#### Extract to read

How does one become an elite performer or successful at work? According to the Greater Good Science Center,
Angela Duckworth, the celebrated psychologist who first defined “grit” as perseverance and passion for long-term goals, has a theory about success. Instead of seeing achievement as simply a byproduct of IQ or intelligence or innate talent, Duckworth sees achievement as the product of skill and effort (Achievement = Skill x Effort) in the same way that we understand that Distance = Speed x Time.
…Tremendous effort can compensate for modest skill, just as tremendous skill can compensate for modest effort, but not if either is zero. Researchers across diverse fields have produced remarkably consistent findings that back up Duckworth’s theory. They find that innate ability has relatively little to do with why people go from being merely good at something to being truly great.
This is hard for most of us to believe, but K. Anders Ericsson, a psychologist and author of several landmark studies on this topic, has shown that even most physical advantages (like athletes who have larger hearts or more fast-twitch muscle fibers or more flexible joints—the things that seem the most undeniably genetic) are, in fact, the result of certain types of effort…Even super-skills, like “perfect pitch” in eminent musicians, have been shown to stem from training more than inborn talent. Hard to believe, but entirely true.
…People who rise to greatness tend to have three things in common: 1) They both practice and rest deliberately over time; 2) Their practice is fueled by passion and intrinsic interest; and 3) They wrestle adversity into success.

########
#### Extracted data

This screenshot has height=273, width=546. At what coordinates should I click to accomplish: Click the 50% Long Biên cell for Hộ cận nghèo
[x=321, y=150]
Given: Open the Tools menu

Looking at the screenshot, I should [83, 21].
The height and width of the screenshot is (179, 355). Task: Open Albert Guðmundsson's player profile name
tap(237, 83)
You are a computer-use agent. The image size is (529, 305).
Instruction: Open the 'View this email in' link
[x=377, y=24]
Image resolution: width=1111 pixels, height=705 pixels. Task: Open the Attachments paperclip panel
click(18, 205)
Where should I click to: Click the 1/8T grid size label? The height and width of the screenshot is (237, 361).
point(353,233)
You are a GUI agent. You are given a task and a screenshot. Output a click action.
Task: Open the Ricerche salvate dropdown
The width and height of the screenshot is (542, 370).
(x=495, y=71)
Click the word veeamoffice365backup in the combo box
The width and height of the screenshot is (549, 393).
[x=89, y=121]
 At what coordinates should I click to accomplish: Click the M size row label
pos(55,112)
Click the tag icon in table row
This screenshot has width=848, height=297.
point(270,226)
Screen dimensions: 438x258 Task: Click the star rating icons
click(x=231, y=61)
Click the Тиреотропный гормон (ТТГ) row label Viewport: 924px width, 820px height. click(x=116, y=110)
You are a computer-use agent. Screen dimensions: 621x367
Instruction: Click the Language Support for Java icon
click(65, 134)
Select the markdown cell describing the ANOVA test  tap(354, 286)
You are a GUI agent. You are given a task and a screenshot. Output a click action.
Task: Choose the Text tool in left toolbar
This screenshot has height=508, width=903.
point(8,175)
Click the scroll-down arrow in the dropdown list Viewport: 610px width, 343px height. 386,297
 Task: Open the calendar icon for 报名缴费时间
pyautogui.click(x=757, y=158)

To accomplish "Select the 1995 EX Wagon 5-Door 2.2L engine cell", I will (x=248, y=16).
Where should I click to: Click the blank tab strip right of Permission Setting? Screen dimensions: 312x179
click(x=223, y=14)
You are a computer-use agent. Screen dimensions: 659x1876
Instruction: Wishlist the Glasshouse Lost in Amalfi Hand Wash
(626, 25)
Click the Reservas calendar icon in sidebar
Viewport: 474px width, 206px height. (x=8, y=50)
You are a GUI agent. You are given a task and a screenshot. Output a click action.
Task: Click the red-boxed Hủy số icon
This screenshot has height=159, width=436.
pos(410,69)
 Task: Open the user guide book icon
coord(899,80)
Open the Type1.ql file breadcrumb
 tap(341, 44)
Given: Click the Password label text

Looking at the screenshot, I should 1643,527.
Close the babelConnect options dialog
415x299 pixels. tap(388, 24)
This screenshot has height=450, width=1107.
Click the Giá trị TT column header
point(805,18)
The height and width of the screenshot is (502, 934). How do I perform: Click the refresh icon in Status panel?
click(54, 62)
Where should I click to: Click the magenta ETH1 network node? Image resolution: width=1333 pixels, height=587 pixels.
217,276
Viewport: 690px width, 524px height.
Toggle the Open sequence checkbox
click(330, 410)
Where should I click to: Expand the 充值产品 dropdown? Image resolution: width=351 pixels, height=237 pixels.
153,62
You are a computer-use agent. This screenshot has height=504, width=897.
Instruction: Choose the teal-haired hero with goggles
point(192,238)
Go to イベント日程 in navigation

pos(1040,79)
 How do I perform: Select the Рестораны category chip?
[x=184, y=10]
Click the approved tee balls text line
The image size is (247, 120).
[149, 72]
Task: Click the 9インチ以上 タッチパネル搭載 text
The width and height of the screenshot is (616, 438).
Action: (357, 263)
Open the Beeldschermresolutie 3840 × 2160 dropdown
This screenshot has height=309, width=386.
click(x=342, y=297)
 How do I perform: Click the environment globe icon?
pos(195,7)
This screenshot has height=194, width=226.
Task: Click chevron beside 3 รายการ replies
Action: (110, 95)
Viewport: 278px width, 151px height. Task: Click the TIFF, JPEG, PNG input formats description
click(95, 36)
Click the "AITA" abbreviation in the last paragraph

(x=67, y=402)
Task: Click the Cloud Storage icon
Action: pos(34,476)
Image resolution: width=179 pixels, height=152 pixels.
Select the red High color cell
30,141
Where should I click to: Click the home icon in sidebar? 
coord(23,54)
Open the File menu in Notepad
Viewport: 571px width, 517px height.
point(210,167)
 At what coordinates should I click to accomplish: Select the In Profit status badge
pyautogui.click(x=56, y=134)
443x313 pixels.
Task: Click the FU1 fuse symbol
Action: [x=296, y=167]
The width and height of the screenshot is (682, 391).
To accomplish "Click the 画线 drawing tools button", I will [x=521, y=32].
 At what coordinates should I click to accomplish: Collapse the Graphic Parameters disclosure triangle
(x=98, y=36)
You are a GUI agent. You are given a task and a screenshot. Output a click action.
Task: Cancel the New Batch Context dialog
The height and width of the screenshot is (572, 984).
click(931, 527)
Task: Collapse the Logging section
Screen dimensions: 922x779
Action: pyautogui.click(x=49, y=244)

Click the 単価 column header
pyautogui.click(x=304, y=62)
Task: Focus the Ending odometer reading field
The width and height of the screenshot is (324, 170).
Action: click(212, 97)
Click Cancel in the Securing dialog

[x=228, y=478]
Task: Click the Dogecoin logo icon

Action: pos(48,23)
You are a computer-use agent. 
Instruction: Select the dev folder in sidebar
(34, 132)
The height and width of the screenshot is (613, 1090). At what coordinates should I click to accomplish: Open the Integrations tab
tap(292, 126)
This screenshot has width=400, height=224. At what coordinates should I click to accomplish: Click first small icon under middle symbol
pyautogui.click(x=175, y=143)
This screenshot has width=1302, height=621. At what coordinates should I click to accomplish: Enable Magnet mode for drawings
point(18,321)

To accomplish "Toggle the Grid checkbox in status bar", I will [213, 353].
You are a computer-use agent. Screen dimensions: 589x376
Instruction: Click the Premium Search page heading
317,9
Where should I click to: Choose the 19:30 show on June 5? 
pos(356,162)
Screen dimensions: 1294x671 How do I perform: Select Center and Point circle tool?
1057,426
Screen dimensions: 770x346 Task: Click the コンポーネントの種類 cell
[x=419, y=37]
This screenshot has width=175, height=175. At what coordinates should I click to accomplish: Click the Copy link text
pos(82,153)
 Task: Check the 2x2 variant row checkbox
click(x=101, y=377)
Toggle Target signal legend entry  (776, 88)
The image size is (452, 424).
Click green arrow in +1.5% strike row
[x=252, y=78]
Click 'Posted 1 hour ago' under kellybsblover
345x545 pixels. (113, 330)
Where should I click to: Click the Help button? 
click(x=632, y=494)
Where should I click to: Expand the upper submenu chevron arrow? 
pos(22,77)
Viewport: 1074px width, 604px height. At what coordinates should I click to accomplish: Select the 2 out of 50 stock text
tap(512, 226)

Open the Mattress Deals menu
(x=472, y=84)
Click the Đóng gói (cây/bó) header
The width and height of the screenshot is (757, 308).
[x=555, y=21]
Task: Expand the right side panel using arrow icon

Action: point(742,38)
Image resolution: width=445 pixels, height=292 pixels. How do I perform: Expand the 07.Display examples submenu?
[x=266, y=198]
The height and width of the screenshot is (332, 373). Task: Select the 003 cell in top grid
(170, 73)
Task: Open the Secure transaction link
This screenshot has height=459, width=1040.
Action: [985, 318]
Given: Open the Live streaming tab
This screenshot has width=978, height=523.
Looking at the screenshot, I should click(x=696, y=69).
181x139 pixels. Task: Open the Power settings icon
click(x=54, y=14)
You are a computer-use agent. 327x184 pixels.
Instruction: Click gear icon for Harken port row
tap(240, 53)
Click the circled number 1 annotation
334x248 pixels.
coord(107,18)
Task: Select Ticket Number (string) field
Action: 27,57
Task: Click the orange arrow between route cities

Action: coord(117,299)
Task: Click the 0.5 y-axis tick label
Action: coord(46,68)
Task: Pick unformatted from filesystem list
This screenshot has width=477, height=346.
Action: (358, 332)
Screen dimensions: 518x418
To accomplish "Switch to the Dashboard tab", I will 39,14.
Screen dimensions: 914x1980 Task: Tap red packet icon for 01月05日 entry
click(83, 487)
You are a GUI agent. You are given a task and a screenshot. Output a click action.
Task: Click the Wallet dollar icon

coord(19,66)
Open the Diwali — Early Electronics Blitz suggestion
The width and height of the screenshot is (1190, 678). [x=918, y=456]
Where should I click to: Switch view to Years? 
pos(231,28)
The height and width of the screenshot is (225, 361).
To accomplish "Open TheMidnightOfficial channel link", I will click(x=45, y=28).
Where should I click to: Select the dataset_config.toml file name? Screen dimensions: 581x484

########

Extend the passage on grit and achievement, picking up after its list of three things that people who rise to greatness tend to have in common.

Answer section:
Elite performers “spend hours upon hours in “deliberate practice.” This isn’t just poking around on the piano because it is fun; it is consistently practicing to reach specific objectives—say, to be able to play a new piece that is just beyond their reach. In the beginning, they may practice a new phrase or even a single measure again and again and again. Unfortunately, deliberate practice isn’t always pleasurable—far from it. In fact, it is the elite performer’s willingness to engage in hard or, quite often, very boring, practice that distinguishes people who are good at their chosen activity from those who are the very best at it.” They “also practice consistently over a pretty long period of time.”
Proper rest is also extremely important. “In his studies of truly great performers, K. Anders Ericsson, the psychologist and author of several landmark studies on elite performance…found that they practiced and rested a lot more than their good but not elite peers. For example, violinists destined to become professional soloists practiced an average of 3.5 hours per day, typically in three separate sessions of 60-90 minutes each. Good but not great performers, in contrast, typically practiced an average of 1.4 hours per day, with no deliberate rest breaking up their practice session…The top violins [also] slept an hour a night more than their less-accomplished classmates. They were also far more likely to take a nap between practice sessions—nearly three hours of napping a week.” It turns out that top achievers “sleep significantly more than the average American. On average, Americans get only 6.5 hours of sleep per night. (Even though studies show that 95 percent of the population needs between seven and eight hours of sleep a night.) Elite performers tend to get 8.6 hours of sleep a night; elite athletes need even more sleep. One study showed that when Stanford swimmers increased their sleep time to 10 hours a night, they felt happier, more energetic—and their performance in the pool improved dramatically.”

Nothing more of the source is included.